**Selected text**:

☆ ☆ ☆

Denise Nichols. Wrote:
A moving account of an exile's return.

Tawtha Wrote:
Very glad 4 UR trip home. Recent events in Burma are truly interesting.There always a director/s in any play and urge to remember Bogyoke's speech just B4 he led Anti Fascist revolution against Japanese Fascist Army "Annihilate the closest enemy".

Patriot Wrote:
Yes,very interesting and very informative.Its is TRUE what Ludu Sein Win Said "cunning and manipulative and would not give up power easily". Another one to take note of is"media is already dominated by relatives and cronies of senior military officials". They have dominated not only the media but also "Business".Look at Zaw Zaw,Teza etc.Who are they?And now they want sanctions to be lifted,why?
Please let those who are very eager to rush in to do business know all these facts.

htunwai Wrote:
This is my 1st visit to you,but thank u so much for sharing ur views on current situation.

“It's all just for show.”
Until and unless the 2008 Nargis constitution is SCRAPPED and Burma's capital moved back to Rangoon, I would bury my bones in an alien land as a FREE MAN and for the BEST as well.

Ma Thitsa Wrote:
I just read Ko Aung Zaw's trip to Burma for five days and felt the honesty and sincerity in his words.. I have been out of my homelandfor three decades and Irrawaddy Journal has been my favorite to obtain knowledge about the issues and events and keep track of my beloved home land.....As a foreign citizen I had no choice since the Burmese passport was revoked...the dream that kept me going alone in a foreign land was the contribution that I hoped I could make one day for enriching our education sector.... I am still hoping that we can stand with pride again in the global community very soon.

☆ ☆ ☆

**Provided material**:
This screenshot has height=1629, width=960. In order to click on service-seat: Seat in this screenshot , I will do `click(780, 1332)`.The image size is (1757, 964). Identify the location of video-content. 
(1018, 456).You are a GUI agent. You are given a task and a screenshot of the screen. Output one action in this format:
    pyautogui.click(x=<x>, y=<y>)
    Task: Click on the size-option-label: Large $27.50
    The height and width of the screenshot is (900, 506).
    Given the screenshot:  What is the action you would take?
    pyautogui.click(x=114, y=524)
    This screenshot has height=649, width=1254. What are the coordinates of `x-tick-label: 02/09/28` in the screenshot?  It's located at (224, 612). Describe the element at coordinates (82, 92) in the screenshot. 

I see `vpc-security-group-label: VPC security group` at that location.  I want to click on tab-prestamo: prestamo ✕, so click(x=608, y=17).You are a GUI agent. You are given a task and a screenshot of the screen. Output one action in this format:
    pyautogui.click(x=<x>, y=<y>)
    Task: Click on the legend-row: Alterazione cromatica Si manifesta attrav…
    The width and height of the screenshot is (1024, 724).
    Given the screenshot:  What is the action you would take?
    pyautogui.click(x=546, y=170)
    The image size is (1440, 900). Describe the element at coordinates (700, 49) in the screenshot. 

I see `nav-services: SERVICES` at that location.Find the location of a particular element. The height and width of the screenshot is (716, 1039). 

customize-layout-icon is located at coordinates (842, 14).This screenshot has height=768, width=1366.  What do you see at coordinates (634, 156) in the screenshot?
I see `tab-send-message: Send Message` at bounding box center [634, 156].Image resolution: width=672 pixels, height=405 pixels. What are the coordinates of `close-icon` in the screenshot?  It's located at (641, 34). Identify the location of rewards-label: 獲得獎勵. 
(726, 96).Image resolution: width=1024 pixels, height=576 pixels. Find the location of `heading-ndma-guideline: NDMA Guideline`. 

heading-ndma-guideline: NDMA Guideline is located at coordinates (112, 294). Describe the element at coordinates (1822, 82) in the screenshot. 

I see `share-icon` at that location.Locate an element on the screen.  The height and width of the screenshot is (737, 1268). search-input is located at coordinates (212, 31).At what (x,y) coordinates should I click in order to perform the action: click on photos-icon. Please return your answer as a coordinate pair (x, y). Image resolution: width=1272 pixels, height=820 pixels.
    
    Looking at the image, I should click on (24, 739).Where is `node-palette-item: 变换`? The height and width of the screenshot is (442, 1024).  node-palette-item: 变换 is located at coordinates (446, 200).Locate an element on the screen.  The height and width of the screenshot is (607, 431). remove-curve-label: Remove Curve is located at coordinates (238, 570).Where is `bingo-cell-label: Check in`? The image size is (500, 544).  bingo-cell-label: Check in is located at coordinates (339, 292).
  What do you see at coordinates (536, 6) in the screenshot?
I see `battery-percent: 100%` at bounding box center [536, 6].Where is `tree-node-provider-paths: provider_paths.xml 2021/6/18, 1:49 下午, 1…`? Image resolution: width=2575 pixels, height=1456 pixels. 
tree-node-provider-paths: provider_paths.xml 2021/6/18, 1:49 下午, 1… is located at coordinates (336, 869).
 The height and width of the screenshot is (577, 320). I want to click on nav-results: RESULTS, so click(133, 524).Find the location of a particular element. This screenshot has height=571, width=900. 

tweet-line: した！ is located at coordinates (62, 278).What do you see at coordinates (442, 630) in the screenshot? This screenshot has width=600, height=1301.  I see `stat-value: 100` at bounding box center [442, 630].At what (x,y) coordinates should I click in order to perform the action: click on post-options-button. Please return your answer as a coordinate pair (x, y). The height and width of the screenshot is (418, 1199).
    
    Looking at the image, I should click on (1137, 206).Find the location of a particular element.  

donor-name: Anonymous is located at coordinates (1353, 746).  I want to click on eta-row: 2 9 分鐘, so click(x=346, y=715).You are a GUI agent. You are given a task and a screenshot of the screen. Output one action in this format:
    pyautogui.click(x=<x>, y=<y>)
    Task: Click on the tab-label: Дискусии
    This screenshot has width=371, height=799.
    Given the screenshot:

☆ ☆ ☆

**Exercise tasks**:
**A.** Answer from the reader comments:
(i) According to Patriot, the media is already dominated by whom?
(ii) What two things does htunwai say must happen first?
(iii) For how long has Ma Thitsa been out of the homeland?
**B.** Please reproduce part of the reader comments word for word. Begin at the words "Please let those" and stop after "on current situation.".
Nothing in the listing is needed here.

**Answer section**:
**A.**
(i) Relatives and cronies of senior military officials.
(ii) The 2008 Nargis constitution must be scrapped, and Burma's capital must be moved back to Rangoon.
(iii) Three decades.

**B.**
Please let those who are very eager to rush in to do business know all these facts.

htunwai Wrote:
This is my 1st visit to you,but thank u so much for sharing ur views on current situation.